• Selected passage
- - -
In the spirit of the early Renaissance, there are the frescoes of Pinturricchio (1454-1513), in the second chapel on the left. There too is the design of Bramante for the shell-motif apse. It is set with leadlight ("stained glass") windows by the French master of that art Guillaume de Marcillat (ca.1467-1529). It is flanked by a magnificent pair of tombs carved by Sansovino.
The Baroque really comes into its own, though, in the chapel to the left of the altar with the pair of paintings by Caravaggio. He was the master of realism and of the technique of chiaroscuro (using harsh light and deep shadows to convey drama). In this chapel are two of his paintings, Conversion of Saint Paul and the Martyrdom of Saint Peter. In the Cerasi Chapel, however, these two paintings of Caravaggio do not stand alone. The artist's great competitor, Annibale Carracci, received the commission for the main picture, an Assumption of the Virgin Mary, above the altar. There is a radical difference between his beautifully bright colors, the powerful blue and red he applies, as against the earth tones of Caravaggio, which are varied only by blue on Saint Peter and red on Saint Paul.
- - -
• Dataset content

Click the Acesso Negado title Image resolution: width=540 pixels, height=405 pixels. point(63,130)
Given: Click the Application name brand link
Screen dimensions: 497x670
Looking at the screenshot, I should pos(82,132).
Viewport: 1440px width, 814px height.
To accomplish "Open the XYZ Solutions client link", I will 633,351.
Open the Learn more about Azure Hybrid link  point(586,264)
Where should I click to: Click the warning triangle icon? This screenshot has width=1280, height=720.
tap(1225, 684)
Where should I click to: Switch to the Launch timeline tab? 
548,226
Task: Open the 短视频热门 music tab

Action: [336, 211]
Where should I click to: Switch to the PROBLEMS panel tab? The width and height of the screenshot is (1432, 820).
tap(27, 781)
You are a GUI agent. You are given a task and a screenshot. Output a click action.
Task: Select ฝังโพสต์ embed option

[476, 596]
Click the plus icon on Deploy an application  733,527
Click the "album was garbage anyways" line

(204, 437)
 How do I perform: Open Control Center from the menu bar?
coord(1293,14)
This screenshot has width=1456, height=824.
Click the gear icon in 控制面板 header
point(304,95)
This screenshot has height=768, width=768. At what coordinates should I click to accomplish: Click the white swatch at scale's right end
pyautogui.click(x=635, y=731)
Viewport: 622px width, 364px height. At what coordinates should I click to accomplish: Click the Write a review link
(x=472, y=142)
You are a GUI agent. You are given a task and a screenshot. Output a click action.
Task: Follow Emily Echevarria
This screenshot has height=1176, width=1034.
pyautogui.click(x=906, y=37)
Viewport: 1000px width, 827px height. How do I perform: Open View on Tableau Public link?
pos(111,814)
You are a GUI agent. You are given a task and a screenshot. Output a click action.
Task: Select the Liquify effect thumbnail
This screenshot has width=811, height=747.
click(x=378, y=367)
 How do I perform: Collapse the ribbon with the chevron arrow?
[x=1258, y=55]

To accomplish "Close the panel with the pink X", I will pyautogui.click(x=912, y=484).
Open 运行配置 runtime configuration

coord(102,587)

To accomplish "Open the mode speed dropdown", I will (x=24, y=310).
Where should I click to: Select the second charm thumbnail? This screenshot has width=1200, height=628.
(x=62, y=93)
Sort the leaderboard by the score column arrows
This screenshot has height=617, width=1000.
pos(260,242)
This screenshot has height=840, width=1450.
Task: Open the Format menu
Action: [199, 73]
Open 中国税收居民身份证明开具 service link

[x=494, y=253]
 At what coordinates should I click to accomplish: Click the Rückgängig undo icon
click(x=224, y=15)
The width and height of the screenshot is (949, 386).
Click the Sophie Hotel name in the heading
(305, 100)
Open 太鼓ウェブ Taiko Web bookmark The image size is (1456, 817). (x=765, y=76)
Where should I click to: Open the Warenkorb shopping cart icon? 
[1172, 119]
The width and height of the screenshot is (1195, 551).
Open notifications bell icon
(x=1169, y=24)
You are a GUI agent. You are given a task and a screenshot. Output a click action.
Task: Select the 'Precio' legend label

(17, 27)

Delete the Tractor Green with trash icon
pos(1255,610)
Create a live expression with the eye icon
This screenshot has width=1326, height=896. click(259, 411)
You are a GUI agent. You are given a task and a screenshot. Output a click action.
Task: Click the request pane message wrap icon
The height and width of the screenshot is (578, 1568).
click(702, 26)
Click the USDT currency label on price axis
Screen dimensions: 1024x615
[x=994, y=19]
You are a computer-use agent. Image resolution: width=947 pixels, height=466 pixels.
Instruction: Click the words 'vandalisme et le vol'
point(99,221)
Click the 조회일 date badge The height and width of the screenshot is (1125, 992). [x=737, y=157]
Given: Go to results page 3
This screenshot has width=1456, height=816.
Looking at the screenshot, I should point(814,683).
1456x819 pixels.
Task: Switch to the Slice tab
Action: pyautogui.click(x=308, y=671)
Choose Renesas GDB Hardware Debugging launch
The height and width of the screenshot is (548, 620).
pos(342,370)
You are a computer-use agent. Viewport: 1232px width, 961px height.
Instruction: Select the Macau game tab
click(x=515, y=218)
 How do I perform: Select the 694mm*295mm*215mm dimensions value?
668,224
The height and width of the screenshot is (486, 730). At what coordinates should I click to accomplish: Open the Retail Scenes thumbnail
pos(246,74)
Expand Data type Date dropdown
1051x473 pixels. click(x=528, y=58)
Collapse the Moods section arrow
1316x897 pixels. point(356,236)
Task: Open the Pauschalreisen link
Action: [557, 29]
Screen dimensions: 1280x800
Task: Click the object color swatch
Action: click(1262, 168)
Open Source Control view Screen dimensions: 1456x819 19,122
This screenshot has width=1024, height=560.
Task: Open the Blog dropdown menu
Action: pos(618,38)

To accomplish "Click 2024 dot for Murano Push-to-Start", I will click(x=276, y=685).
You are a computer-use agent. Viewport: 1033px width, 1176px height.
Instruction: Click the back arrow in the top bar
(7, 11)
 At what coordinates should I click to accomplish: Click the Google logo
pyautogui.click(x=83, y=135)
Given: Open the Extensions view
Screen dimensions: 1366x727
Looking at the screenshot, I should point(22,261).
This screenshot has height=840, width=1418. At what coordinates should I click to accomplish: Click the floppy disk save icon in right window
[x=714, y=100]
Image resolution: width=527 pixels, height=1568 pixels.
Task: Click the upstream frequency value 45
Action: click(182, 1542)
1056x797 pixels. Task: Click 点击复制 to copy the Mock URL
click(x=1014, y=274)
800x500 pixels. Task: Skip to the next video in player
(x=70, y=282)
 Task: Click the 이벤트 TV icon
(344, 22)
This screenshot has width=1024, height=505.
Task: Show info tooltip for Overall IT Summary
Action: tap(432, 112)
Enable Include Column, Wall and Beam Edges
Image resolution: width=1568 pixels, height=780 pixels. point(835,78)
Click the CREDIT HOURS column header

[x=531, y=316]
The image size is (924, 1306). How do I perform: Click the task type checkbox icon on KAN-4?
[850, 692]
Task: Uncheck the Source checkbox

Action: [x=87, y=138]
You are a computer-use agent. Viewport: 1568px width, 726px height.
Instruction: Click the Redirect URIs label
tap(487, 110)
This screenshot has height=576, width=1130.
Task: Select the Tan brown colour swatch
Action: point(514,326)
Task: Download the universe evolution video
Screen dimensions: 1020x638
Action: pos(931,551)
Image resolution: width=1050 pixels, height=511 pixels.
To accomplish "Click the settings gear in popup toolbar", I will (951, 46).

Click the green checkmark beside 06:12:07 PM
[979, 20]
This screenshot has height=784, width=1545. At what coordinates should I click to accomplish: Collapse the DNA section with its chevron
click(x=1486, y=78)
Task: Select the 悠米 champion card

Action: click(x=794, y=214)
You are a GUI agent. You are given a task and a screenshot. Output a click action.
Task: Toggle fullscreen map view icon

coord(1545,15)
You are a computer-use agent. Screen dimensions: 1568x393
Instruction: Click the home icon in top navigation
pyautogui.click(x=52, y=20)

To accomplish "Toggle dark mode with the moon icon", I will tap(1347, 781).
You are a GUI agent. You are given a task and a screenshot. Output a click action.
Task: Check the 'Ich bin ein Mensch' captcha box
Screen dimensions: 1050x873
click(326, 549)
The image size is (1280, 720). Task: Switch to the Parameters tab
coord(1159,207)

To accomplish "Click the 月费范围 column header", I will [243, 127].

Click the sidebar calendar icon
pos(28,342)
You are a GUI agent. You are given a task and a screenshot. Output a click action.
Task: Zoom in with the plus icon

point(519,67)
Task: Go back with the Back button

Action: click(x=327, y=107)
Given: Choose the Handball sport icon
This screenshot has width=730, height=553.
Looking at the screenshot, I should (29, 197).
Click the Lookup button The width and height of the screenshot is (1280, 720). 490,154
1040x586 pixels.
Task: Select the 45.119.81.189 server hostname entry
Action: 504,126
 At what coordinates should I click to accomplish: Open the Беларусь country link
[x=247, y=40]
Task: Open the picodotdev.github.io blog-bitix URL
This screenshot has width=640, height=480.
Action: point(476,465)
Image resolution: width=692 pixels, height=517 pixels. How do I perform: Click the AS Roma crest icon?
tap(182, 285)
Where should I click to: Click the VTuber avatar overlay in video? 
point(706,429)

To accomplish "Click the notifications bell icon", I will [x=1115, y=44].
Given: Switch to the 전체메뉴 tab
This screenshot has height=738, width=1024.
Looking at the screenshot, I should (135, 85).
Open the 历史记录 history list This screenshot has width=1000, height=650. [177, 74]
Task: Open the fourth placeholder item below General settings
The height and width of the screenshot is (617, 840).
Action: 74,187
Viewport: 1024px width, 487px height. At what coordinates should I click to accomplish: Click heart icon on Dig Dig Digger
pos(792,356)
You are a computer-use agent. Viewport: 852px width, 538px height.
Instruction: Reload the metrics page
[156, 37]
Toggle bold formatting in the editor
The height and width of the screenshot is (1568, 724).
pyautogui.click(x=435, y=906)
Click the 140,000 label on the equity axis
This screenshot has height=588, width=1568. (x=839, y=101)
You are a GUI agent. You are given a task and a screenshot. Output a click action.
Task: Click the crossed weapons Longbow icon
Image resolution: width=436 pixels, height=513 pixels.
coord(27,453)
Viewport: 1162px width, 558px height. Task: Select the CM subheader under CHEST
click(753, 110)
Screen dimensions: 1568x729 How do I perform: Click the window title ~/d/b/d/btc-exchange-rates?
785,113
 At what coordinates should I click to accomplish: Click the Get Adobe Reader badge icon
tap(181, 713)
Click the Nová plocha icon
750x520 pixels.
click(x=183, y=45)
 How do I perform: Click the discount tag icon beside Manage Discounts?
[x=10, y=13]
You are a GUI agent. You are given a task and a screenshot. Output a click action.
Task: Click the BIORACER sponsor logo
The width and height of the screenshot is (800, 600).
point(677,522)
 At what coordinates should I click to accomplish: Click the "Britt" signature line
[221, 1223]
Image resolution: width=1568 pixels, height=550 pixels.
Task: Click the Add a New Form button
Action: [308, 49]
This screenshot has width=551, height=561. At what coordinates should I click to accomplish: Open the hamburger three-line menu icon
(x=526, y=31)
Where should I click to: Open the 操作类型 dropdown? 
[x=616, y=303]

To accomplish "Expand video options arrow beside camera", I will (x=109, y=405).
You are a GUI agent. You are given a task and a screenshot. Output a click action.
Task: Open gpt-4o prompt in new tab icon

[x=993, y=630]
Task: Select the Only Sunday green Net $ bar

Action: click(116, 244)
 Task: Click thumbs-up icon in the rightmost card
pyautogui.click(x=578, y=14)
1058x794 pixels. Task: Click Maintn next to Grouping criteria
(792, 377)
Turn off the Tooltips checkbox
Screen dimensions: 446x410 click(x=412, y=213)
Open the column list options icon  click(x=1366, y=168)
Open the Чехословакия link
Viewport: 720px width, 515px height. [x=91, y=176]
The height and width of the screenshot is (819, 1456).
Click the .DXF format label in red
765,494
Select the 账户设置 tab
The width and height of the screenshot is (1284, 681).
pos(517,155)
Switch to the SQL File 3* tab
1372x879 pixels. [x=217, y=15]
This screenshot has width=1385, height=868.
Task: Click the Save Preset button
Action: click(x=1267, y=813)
- - -
• Objectives
a - Reproduce the section of the passage on the church's art starting at "In the spirit" and ending at "carved by Sansovino.".
b - Answer these questions from the passage on the church's art.
(i) Who made the leadlight windows set in the shell-motif apse?
(ii) Which two paintings by Caravaggio are in the chapel to the left of the altar?
(iii) Who received the commission for the Assumption of the Virgin Mary above the altar in the Cerasi Chapel?
The data is not needed here.

• Answers to the exercise
a -
In the spirit of the early Renaissance, there are the frescoes of Pinturricchio (1454-1513), in the second chapel on the left. There too is the design of Bramante for the shell-motif apse. It is set with leadlight ("stained glass") windows by the French master of that art Guillaume de Marcillat (ca.1467-1529). It is flanked by a magnificent pair of tombs carved by Sansovino.

b -
(i) Guillaume de Marcillat
(ii) Conversion of Saint Paul and the Martyrdom of Saint Peter
(iii) Annibale Carracci